**SOURCE DATA:**
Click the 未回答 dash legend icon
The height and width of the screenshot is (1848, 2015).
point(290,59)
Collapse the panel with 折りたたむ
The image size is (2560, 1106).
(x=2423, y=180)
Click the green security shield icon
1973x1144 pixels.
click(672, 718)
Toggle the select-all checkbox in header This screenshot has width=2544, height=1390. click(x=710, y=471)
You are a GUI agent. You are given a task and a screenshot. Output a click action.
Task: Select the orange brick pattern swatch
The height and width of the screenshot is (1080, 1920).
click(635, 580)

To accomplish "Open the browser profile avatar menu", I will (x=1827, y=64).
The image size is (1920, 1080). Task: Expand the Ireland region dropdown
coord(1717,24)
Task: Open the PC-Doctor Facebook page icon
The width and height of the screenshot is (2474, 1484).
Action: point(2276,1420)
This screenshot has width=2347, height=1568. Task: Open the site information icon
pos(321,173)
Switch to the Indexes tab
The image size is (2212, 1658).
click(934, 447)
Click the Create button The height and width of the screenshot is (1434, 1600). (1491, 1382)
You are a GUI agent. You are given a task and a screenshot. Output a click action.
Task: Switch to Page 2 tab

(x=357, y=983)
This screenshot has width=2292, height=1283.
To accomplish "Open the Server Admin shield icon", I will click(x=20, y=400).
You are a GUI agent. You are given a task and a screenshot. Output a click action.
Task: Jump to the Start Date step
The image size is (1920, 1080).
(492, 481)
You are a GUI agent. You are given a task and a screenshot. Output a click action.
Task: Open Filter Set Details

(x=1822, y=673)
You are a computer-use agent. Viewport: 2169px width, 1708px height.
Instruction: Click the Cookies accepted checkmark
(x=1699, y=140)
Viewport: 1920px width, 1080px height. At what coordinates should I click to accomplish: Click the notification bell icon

**EXERCISE DESCRIPTION:** Copy every line of the records word for word.

**RESULT OF THIS EXERCISE:**
Click the 未回答 dash legend icon
The height and width of the screenshot is (1848, 2015).
point(290,59)
Collapse the panel with 折りたたむ
The image size is (2560, 1106).
(x=2423, y=180)
Click the green security shield icon
1973x1144 pixels.
click(672, 718)
Toggle the select-all checkbox in header This screenshot has width=2544, height=1390. click(x=710, y=471)
You are a GUI agent. You are given a task and a screenshot. Output a click action.
Task: Select the orange brick pattern swatch
The height and width of the screenshot is (1080, 1920).
click(635, 580)

To accomplish "Open the browser profile avatar menu", I will (x=1827, y=64).
The image size is (1920, 1080). Task: Expand the Ireland region dropdown
coord(1717,24)
Task: Open the PC-Doctor Facebook page icon
The width and height of the screenshot is (2474, 1484).
Action: point(2276,1420)
This screenshot has width=2347, height=1568. Task: Open the site information icon
pos(321,173)
Switch to the Indexes tab
The image size is (2212, 1658).
click(934, 447)
Click the Create button The height and width of the screenshot is (1434, 1600). (1491, 1382)
You are a GUI agent. You are given a task and a screenshot. Output a click action.
Task: Switch to Page 2 tab

(x=357, y=983)
This screenshot has width=2292, height=1283.
To accomplish "Open the Server Admin shield icon", I will click(x=20, y=400).
You are a GUI agent. You are given a task and a screenshot. Output a click action.
Task: Jump to the Start Date step
The image size is (1920, 1080).
(492, 481)
You are a GUI agent. You are given a task and a screenshot. Output a click action.
Task: Open Filter Set Details

(x=1822, y=673)
You are a computer-use agent. Viewport: 2169px width, 1708px height.
Instruction: Click the Cookies accepted checkmark
(x=1699, y=140)
Viewport: 1920px width, 1080px height. At what coordinates should I click to accomplish: Click the notification bell icon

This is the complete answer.